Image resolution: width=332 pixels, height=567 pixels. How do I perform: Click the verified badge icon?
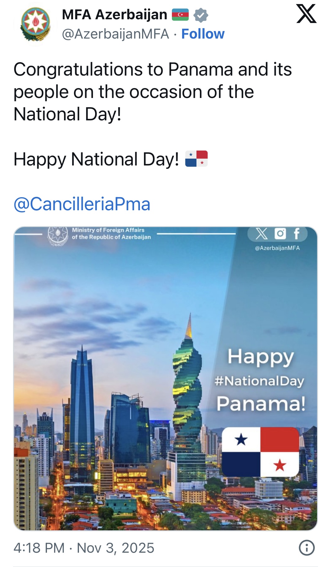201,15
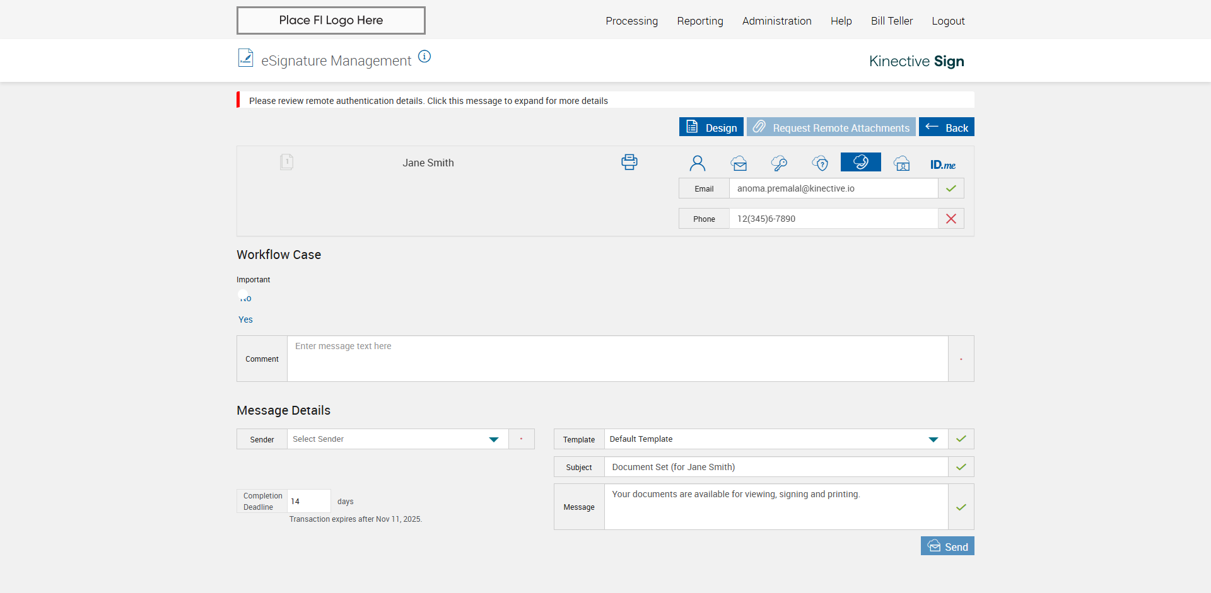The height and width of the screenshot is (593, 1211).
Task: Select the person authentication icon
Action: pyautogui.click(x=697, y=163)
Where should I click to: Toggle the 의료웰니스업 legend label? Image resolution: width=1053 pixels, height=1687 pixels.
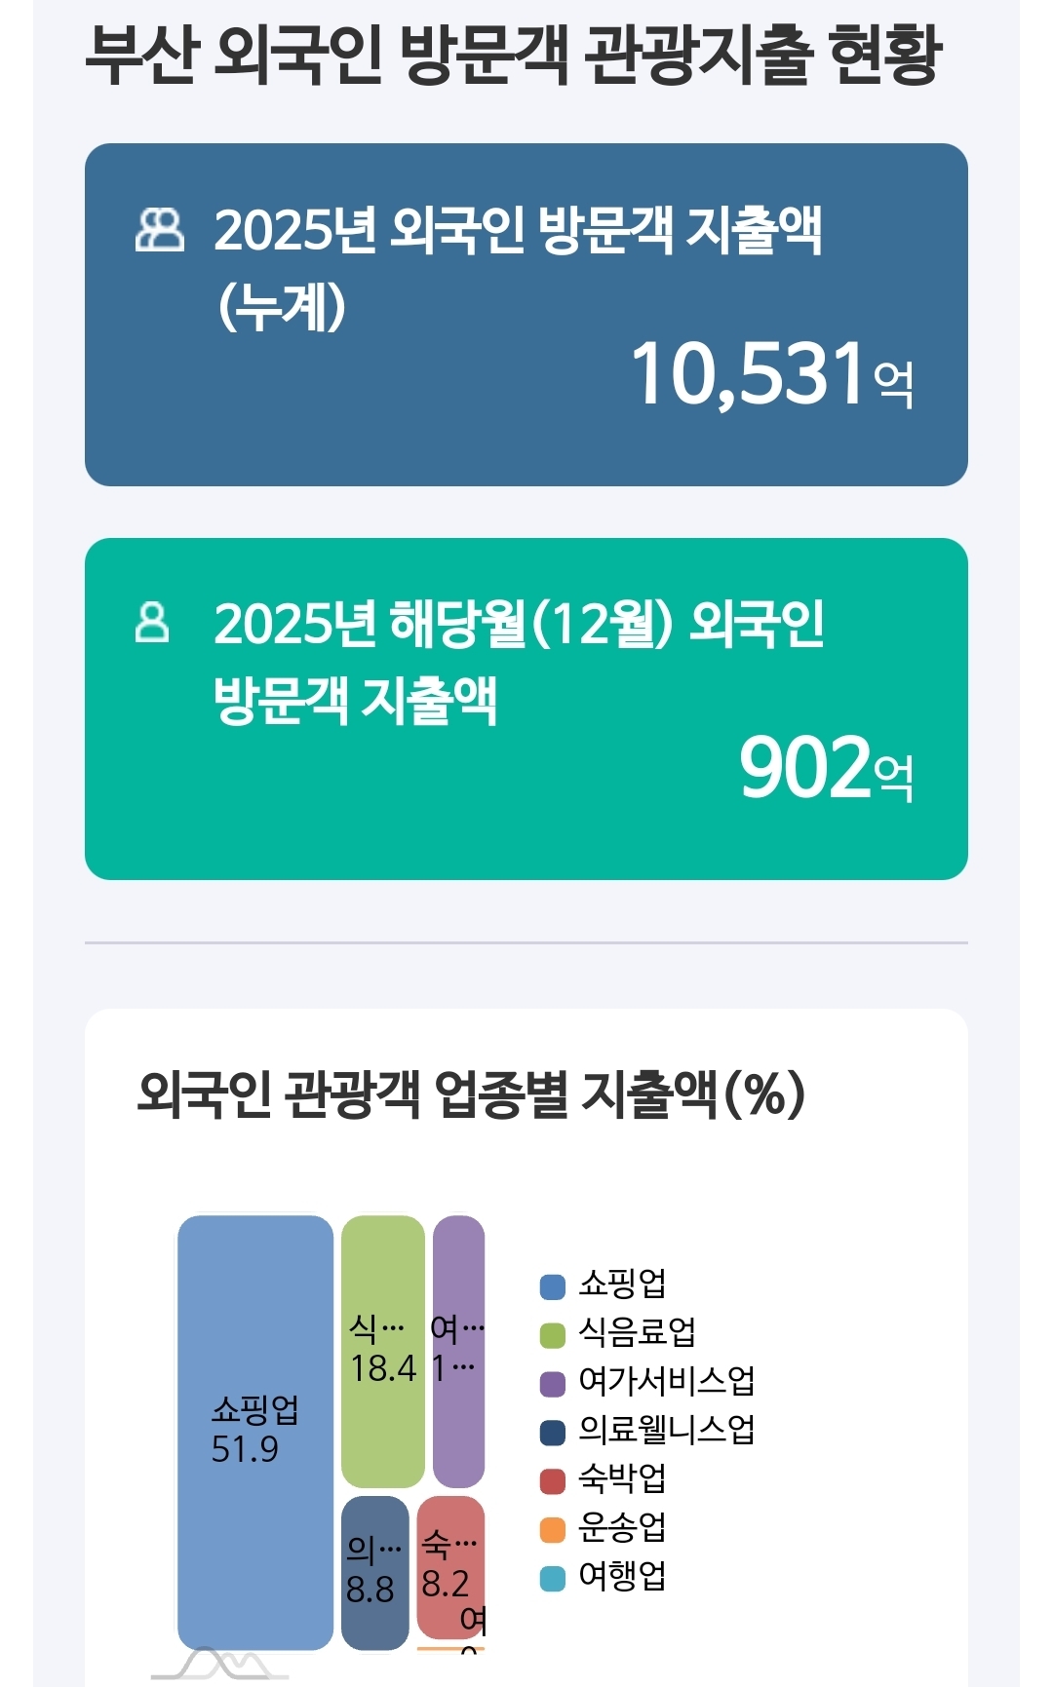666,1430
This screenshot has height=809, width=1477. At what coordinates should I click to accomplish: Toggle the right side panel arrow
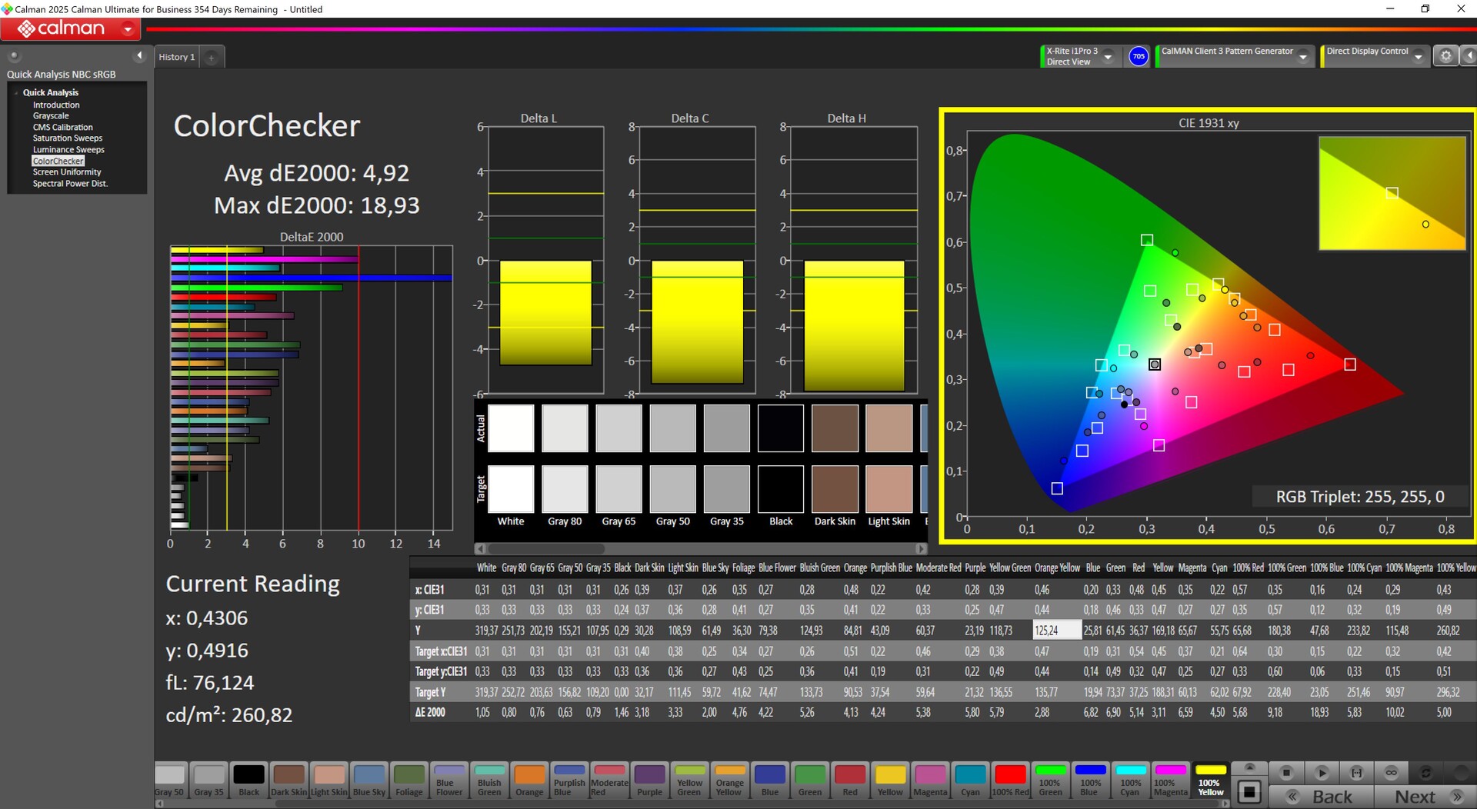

▸ **AIM OF THE TASK**
Each record above needs to be transcribed word for word, with its pictures omitted.

▸ **OUTPUT BELOW**
Image resolution: width=332 pixels, height=567 pixels. How do I perform: Click the verified badge icon?
201,15
The height and width of the screenshot is (593, 1211).
Task: Select the person authentication icon
Action: pyautogui.click(x=697, y=163)
Where should I click to: Toggle the 의료웰니스업 legend label? Image resolution: width=1053 pixels, height=1687 pixels.
666,1430
This screenshot has height=809, width=1477. At what coordinates should I click to accomplish: Toggle the right side panel arrow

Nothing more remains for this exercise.